Nessie GC for Nessie Administrators

Please refer to the Garbage Collection documentation for information on how to run the Nessie GC on a regular basis in production.

Nessie GC Internals

The rest of this document describes the internals of the Nessie GC tool and is intended for developers who want to understand how the tool works.

The GC tool consists of a gc-base module, which contains the general base functionality to access a repository to identify the live contents, to identify the live files, to list the existing files and to purge orphan files.

Modules that supplement the gc-base module:

  • gc-iceberg implements the Iceberg table-format specific functionality.
  • gc-iceberg-files implements file listing + deletion using Iceberg’s FileIO.
  • gc-iceberg-mock is a testing-only module to generate mock metadata, manifest-lists, manifests and (empty) data files.
  • gc-repository-jdbc implements the live-content-sets-store using JDBC (PostgreSQL, MariaDB, MySQL and any other compatible database).
  • s3mock is a testing-only module containing a S3 mock backend that allows listing objects and getting objects programmatically.
  • s3mino is a junit 5 test extension providing a Minio based S3 backend.

The gc-tool module is a command-line interface, a standalone tool provided as an executable, it is an uber jar prefixed with a shell script, and can still be executed with java -jar ....

Basic Nessie-GC functionality

Nessie-GC implements a mark-and-sweep approach, a two-phase process:

The “mark phase”, or “live content identification”, walks all named references and collects references to all Content objects that are considered as live. Those references are stored in a repository as a “live contents set”. The “mark phase” is implemented in IdentifyLiveContents.

The “sweep phase”, or “delete orphan files”, operates per content-id. For each content, all live versions of a Content are scanned to identify the set of live data files. After that, the base-location(s) are scanned and all files that are not in the set of live data files are deleted. The “sweep phase” is implemented by DefaultLocalExpire.

Inner workings

To minimize the amount of data needed to match against the set of live data files for a Content, the implementation does not actually remember all individual data files, like maintaining a java.util.Set of all those data files, but remembers all data files in a bloom filter.

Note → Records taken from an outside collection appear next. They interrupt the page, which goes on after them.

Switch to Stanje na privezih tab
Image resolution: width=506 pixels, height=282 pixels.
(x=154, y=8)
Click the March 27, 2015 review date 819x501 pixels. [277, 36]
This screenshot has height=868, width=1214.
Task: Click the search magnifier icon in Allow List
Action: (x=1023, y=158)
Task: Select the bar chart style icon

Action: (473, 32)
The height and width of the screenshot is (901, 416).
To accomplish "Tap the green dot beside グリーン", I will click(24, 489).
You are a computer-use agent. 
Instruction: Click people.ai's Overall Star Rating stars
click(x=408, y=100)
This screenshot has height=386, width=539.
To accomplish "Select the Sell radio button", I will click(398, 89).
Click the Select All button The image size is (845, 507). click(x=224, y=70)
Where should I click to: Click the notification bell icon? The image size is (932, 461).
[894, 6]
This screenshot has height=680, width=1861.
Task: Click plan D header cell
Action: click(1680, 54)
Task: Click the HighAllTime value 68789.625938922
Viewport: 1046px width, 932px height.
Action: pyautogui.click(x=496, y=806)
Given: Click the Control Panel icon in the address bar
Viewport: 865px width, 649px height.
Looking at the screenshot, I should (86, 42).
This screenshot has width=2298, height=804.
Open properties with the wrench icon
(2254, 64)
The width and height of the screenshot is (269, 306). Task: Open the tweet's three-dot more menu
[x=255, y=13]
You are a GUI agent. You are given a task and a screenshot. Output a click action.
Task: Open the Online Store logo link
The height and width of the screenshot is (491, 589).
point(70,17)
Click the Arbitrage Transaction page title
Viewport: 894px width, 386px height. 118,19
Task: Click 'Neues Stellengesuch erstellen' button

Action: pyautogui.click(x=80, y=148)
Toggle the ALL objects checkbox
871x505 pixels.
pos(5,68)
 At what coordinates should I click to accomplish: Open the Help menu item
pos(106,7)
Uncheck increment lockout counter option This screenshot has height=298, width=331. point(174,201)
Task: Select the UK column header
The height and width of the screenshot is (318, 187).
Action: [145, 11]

Both the “mark” (identify live contents) and “sweep” (identify and delete expired contents) phases provide a configurable parallelism: the number of concurrently scanned named references can be configured and the amount of concurrently processed tables can be configured.

Mark phase optimization

The implementation that walks the commit logs can be configured with a VisitedDeduplicator, which is meant to reduce the work required during the “mark” phase, if the commit to be examined has already been processed.

There is a DefaultVisitedDeduplicator implementation, but it is likely that it requires too much memory during runtime, especially when the identify-run is configured with multiple GC policies and/or has to walk many commits. This DefaultVisitedDeduplicator is present, but due to the mentioned concerns not available in the Nessie GC tool and the use of DefaultVisitedDeduplicator is not supported at all, and not recommended.

Identified live contents repository

It is recommended to use an external database for the Nessie GC repository. This is especially recommended for big Nessie repositories.

Nessie GC runs against small-ish repositories do technically work with an in-memory repository. But, as the term “in memory” suggests, the identified live-contents-set, its state, duration, etc. cannot be inspected afterwards.

Pluggable code

Different parts / functionalities are quite isolated and abstracted to allow proper unit-testability and also allow reuse of similar functionality.

Examples of abstracted/isolated functionality:

  • Functionality to recursively walk a base location
  • Functionality to delete files
  • Nessie GC repository
  • Getting all data files for a specific content reference (think: Iceberg table snapshot)
  • Commit-log-scanning duplicate work elimination

File references

All files (or objects, in case of an object store like S3) are described using a FileReference, using a base URI plus a URI relative to the base URI. Noteworthy: the “sweep phase”, which “collects” all live files in a bloom filter and after that lists files in all base URIs, always uses only the relative URI, never the full URI, to check whether a file is orphan or probably not (bloom filter is probabilistic data structure).

Since object stores are the primary target, only files but not directories are supported. Object stores do not know about directories, further Iceberg’s FileIO does not know about directories either. For file systems that do support directories this means, that empty directories will not be deleted, and prematurely deleting directories could break concurrent operations.

Runtime requirements

Nessie GC work is dominated by network and/or disk I/O, less by CPU and heap pressure.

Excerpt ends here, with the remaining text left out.